WHAT IS ASKED:
Format everything from the first line below down to the one containing "pyautogui.click(x=324, y=285)" as a Markdown table with a Number column and a Line column, skipping blank lines and leaving out the pictures.
—————
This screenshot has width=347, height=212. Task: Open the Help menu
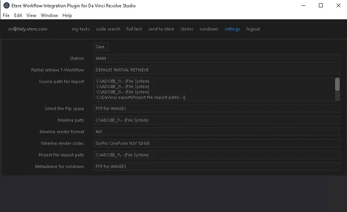click(x=67, y=15)
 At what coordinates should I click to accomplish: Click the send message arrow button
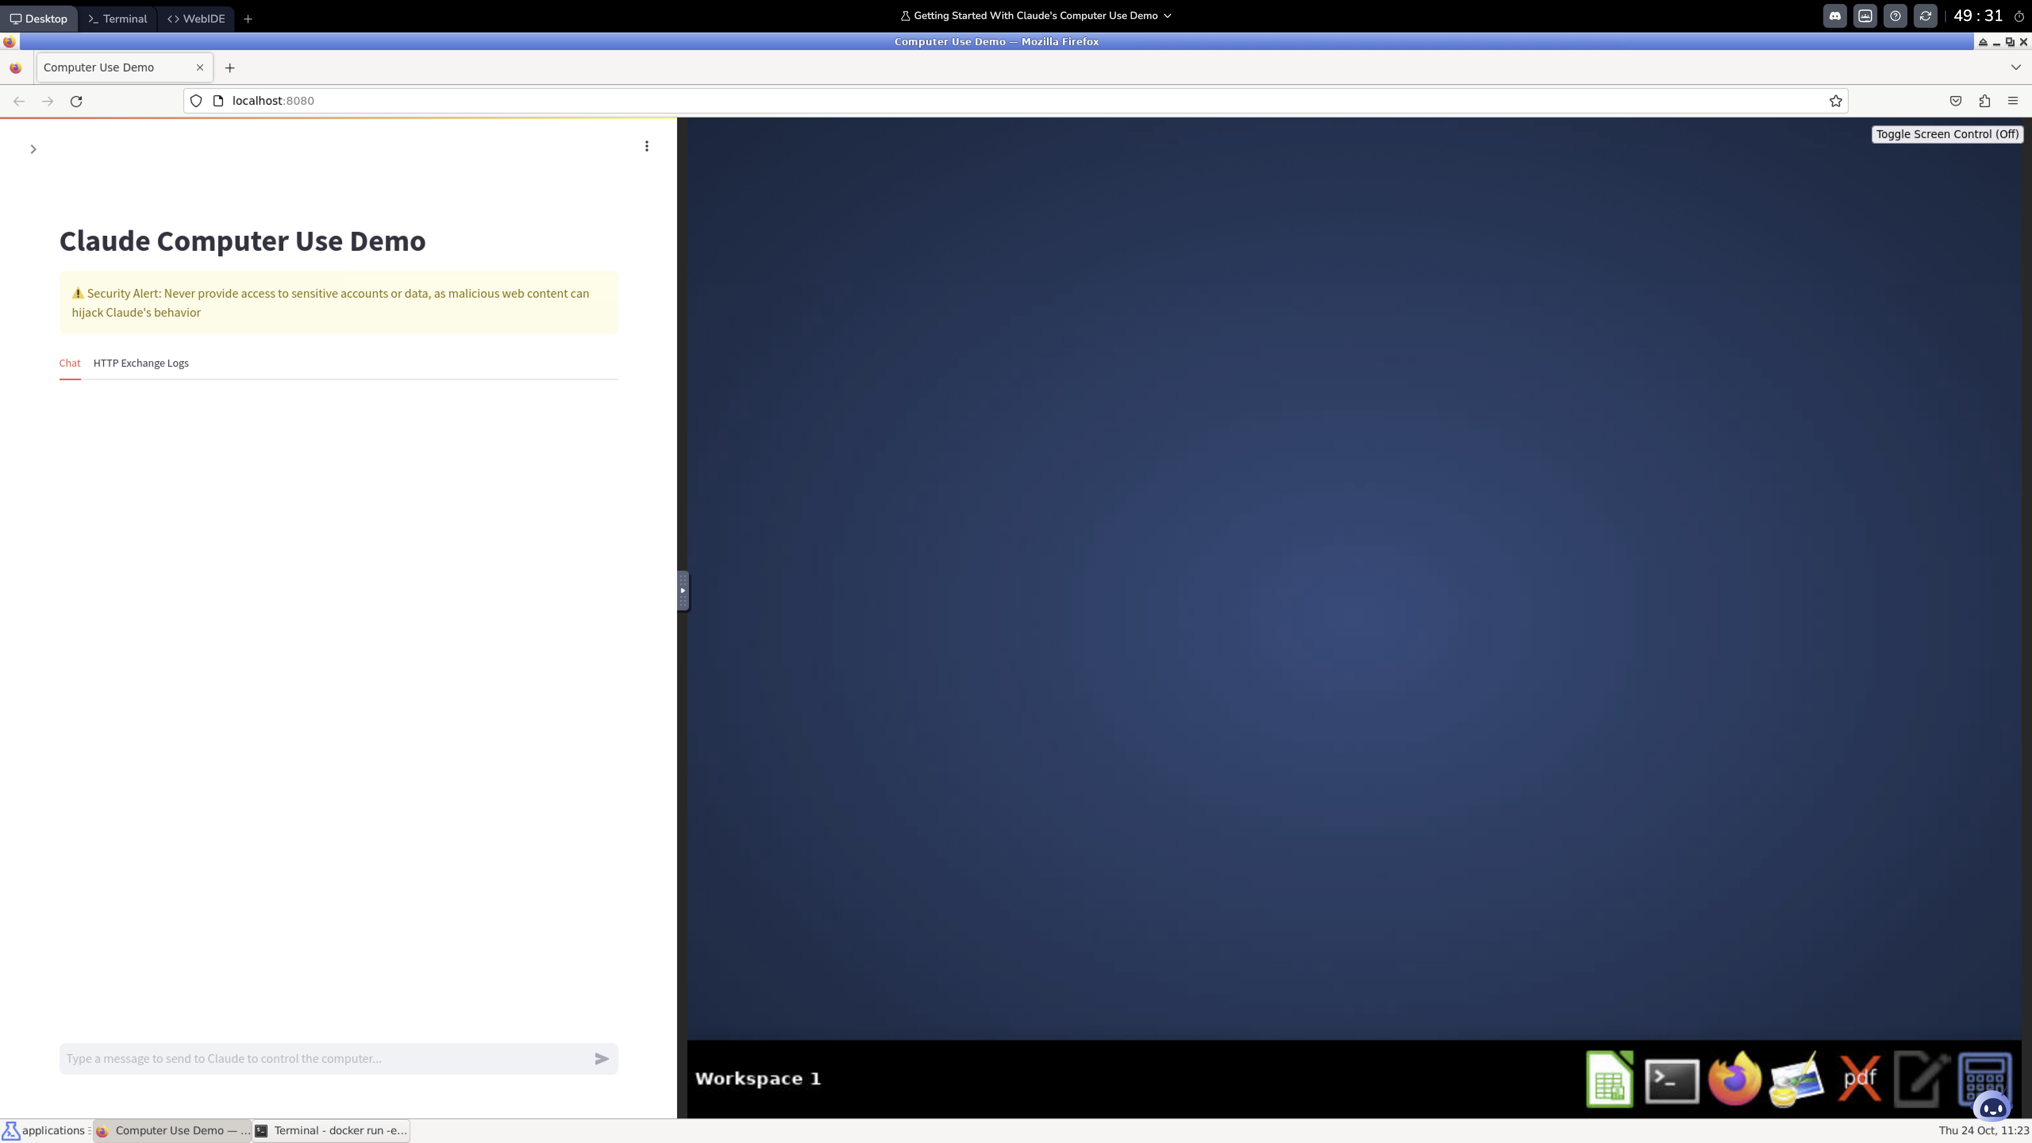pyautogui.click(x=601, y=1059)
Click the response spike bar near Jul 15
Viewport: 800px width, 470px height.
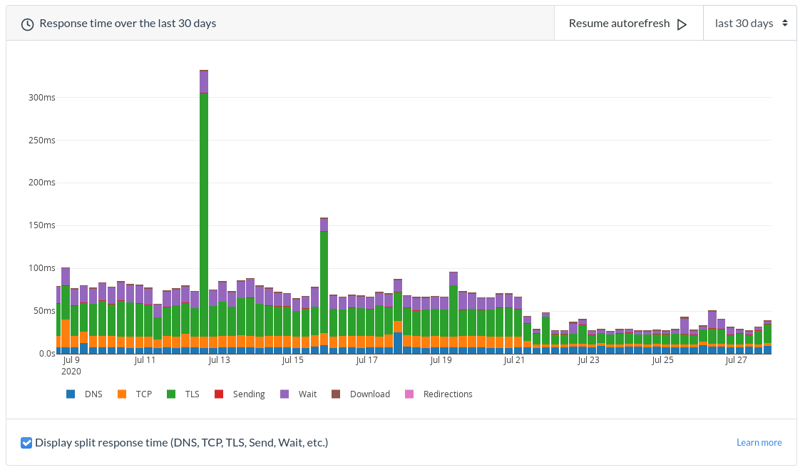pyautogui.click(x=324, y=285)
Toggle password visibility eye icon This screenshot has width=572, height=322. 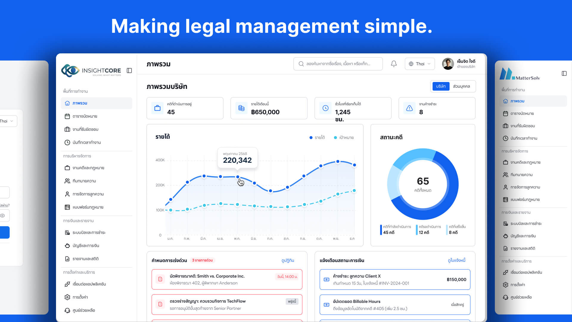tap(3, 216)
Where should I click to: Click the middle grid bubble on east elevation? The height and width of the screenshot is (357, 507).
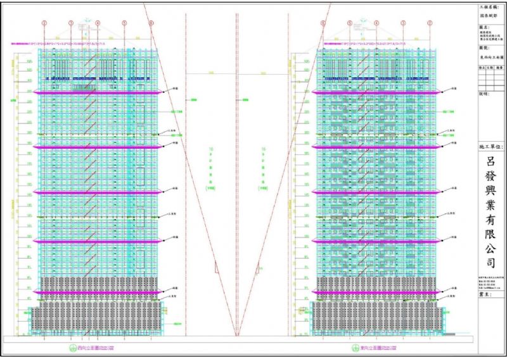[376, 23]
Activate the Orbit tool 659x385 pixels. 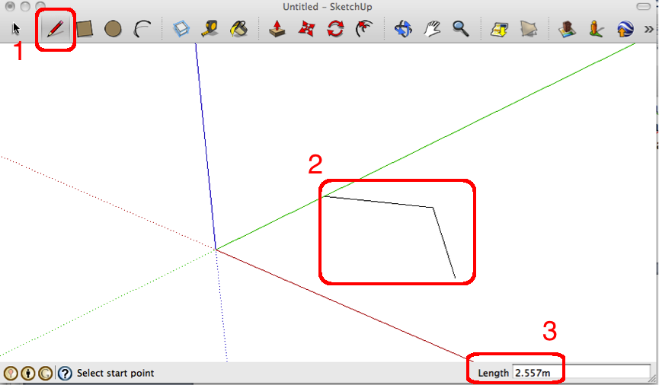pos(403,30)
—————
SOLUTION TO THIS TASK:
| Number | Line |
|---|---|
| 1 | This screenshot has width=347, height=212. Task: Open the Help menu |
| 2 | click(x=67, y=15) |
| 3 |  At what coordinates should I click to accomplish: Click the send message arrow button |
| 4 | pyautogui.click(x=601, y=1059) |
| 5 | Click the response spike bar near Jul 15 |
| 6 | Viewport: 800px width, 470px height. |
| 7 | pyautogui.click(x=324, y=285) |